Junos Automation (Scripting)
Highlighted
Junos Automation (Scripting)

ZTP on Junos using python script (Operation not permitted)

‎01-13-2020 05:33 PM

Hi,

 

We have the following setup:

Hardware platform: QFX5100-48S-6Q

Junos version: 18.1R3.3

 

ZTP is triggered on the switch by running “request system zeroize” and then selecting “yes” to “Erase all data, including configuration and log files?” at the CLI. After the switch reboots, Interface “vme.0” gets a DHCP lease and the ztp script is downloaded to “/var/db/scripts/op”. Switch attempts to run the script, but fails with the following message in “/var/log/script_output”: “/usr/sbin/image_load: /usr/bin/python: Operation not permitted”.

 

In order to allow a python script to be run on the box, additional configurations are required as follows:

  • Set script language
      • [edit system scripts]
      • user@host# set language python
    • Enable unsigned script to be run
      • [edit system scripts op]
      • user@host# set file ztp.py

 

These steps will have to be performed manually by a user and cannot be handled by the ZTP script itself.
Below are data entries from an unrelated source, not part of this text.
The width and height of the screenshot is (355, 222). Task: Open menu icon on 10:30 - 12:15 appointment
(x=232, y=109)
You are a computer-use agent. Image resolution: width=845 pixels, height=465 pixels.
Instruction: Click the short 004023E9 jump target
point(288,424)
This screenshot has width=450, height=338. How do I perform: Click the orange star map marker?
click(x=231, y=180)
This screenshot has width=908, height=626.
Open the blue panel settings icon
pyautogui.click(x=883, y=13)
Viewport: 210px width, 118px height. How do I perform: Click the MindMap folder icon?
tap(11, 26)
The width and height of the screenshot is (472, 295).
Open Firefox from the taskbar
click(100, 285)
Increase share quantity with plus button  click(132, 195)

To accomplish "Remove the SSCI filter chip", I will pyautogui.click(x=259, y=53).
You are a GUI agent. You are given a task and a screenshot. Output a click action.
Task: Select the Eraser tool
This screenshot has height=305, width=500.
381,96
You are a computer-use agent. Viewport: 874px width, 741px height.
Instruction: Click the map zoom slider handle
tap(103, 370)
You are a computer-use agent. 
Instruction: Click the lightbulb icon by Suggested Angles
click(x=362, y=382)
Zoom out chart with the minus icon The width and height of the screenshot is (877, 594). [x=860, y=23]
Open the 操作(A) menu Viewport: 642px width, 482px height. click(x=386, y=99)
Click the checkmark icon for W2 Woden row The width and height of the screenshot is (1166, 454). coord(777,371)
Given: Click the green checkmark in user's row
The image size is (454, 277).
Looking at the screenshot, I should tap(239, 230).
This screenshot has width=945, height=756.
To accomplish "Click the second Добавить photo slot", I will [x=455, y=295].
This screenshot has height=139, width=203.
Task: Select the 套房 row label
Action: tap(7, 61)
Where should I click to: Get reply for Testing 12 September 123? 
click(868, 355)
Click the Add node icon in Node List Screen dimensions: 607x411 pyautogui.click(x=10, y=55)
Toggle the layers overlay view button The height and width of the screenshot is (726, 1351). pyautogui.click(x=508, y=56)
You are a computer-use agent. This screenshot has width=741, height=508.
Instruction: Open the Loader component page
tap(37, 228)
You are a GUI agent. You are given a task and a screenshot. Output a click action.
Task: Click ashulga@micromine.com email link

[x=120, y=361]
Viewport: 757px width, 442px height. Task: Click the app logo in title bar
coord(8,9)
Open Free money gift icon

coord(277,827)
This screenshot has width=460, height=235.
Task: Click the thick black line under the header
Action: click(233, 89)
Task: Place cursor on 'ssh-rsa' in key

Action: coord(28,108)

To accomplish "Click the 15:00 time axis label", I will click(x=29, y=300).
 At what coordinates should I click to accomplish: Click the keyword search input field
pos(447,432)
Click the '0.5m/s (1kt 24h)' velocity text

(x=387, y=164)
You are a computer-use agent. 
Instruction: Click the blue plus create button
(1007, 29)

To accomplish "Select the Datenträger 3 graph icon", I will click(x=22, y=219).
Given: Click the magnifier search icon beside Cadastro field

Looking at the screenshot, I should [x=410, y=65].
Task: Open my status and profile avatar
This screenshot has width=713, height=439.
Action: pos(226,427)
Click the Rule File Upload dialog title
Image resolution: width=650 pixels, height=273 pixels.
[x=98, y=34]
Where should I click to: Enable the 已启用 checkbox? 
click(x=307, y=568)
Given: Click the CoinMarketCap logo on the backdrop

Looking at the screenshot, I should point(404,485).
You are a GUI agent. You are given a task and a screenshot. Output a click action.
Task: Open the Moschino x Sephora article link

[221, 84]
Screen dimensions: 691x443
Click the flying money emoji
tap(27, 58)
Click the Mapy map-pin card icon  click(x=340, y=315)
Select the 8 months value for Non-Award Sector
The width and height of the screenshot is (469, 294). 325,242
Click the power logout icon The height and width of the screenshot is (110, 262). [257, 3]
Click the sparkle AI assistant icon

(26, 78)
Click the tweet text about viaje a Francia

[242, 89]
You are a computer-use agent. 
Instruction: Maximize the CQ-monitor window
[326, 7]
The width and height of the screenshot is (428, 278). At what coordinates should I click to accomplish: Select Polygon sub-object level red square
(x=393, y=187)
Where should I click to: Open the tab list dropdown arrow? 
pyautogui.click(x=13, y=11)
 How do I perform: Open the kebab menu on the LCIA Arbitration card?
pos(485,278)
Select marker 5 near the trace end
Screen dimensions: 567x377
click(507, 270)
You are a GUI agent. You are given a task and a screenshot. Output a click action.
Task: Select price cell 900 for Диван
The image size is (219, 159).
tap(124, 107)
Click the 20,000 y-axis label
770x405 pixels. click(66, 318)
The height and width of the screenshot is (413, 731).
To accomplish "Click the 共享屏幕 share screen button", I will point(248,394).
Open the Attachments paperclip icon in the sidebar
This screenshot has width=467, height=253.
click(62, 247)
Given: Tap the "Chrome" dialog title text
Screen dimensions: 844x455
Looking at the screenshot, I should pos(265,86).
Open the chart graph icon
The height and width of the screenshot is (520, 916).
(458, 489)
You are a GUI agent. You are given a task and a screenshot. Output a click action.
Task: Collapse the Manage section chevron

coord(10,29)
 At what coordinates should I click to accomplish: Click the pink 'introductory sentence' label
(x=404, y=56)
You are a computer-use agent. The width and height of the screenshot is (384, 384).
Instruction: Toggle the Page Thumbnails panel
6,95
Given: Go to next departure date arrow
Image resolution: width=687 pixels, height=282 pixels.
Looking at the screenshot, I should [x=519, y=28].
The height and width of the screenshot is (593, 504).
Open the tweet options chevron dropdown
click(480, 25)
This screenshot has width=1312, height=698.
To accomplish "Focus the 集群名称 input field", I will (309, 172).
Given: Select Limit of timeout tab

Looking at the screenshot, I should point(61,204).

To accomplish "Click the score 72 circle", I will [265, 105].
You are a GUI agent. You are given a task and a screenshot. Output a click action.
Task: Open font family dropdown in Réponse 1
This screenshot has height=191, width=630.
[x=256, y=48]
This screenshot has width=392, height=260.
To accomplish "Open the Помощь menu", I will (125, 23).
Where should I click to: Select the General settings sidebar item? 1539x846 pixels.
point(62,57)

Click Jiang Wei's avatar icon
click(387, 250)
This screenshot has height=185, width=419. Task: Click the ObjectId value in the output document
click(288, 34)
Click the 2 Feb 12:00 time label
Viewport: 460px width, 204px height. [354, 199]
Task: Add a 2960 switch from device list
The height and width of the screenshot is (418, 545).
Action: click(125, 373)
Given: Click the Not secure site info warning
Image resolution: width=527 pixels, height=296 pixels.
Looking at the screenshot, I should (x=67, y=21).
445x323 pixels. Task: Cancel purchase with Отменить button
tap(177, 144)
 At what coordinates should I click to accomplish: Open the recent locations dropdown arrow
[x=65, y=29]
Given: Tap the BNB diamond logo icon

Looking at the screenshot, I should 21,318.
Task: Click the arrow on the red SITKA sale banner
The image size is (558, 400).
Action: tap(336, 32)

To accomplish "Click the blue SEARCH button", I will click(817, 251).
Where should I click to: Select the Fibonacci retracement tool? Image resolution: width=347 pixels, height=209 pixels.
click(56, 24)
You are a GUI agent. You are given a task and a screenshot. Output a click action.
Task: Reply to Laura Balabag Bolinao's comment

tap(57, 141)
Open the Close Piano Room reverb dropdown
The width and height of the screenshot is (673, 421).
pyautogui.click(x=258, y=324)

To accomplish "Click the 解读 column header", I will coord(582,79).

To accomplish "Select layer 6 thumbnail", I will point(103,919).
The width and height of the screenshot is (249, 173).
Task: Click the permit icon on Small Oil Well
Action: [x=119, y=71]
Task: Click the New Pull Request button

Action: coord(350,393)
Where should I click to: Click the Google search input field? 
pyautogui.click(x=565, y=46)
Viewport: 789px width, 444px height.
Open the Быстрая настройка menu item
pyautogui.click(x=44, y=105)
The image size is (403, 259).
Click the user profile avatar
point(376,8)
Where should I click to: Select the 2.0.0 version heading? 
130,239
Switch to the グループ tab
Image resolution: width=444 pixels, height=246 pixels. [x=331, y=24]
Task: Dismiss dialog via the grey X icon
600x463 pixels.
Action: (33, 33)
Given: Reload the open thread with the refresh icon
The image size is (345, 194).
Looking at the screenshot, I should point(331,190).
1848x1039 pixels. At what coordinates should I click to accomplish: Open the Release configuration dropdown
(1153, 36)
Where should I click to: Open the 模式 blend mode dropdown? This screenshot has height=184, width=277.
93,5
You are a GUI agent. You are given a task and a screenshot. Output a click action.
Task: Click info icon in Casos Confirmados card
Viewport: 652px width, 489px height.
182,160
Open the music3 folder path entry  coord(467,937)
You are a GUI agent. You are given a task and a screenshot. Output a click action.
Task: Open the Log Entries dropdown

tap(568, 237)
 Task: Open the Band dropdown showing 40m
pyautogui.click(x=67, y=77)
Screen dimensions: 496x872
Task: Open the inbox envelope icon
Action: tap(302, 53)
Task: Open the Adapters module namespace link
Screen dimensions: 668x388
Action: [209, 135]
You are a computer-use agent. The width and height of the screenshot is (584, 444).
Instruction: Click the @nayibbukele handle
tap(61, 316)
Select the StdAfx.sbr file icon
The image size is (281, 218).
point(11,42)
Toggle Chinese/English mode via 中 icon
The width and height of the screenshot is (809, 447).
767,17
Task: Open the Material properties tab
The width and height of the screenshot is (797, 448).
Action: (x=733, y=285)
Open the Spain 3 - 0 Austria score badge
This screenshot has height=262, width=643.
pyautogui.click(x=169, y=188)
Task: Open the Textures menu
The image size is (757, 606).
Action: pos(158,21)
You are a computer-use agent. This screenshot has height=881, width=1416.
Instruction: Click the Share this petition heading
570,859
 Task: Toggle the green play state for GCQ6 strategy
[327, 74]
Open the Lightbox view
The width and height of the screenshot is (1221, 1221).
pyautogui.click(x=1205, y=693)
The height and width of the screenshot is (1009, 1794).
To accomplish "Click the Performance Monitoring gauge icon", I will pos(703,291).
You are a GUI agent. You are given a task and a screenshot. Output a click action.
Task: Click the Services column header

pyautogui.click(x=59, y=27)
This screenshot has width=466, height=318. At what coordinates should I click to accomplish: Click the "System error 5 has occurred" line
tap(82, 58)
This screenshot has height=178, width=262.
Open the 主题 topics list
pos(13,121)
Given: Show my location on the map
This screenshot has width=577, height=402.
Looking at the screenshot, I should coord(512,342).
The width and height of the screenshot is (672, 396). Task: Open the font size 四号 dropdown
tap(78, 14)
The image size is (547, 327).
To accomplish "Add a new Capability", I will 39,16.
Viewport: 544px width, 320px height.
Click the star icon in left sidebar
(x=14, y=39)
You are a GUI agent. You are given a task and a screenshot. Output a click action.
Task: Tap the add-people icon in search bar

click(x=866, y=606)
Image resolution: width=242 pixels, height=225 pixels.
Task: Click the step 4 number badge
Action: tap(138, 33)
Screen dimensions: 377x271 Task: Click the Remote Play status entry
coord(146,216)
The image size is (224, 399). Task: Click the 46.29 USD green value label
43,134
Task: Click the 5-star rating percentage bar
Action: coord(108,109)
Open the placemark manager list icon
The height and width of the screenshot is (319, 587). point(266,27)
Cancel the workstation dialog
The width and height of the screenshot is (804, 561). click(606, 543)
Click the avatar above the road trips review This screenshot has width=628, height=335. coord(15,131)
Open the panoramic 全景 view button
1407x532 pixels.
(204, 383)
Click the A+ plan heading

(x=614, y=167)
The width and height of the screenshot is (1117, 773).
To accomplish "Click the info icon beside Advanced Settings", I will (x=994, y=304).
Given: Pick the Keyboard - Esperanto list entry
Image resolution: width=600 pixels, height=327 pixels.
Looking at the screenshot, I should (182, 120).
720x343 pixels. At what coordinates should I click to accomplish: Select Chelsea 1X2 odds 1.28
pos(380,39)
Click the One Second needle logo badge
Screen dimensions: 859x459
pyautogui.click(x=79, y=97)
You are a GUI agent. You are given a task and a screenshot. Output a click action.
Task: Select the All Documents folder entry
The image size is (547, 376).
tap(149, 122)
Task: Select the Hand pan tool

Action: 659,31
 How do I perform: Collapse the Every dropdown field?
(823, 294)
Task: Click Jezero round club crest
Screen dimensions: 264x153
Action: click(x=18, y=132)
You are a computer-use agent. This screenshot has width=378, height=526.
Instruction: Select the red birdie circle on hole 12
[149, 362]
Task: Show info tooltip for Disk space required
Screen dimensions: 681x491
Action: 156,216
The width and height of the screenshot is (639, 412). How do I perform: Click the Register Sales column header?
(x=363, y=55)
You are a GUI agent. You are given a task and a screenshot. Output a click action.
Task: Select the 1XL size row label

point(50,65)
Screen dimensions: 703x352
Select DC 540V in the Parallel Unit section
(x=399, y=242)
Alternatively, a bootstrap script is required to make the necessary configurations to enable the python ZTP script to run.

 

Is there a way to allow a python script to run as a part of ZTP without additional configurations performed either manually or through a bootstrap script ?

1 REPLY 1
Highlighted
Junos Automation (Scripting)

Re: ZTP on Junos using python script (Operation not permitted)

‎01-14-2020 01:42 AM

Hi Naman

If you are directly fetching a script via ZTP process then you must have "#!/usr/bin/python" in the python script start.

Also for the script to be fetched properly it should have some proper configuration (like setting root-authentication) as part of the script for loading on the box at the time of ZTP process.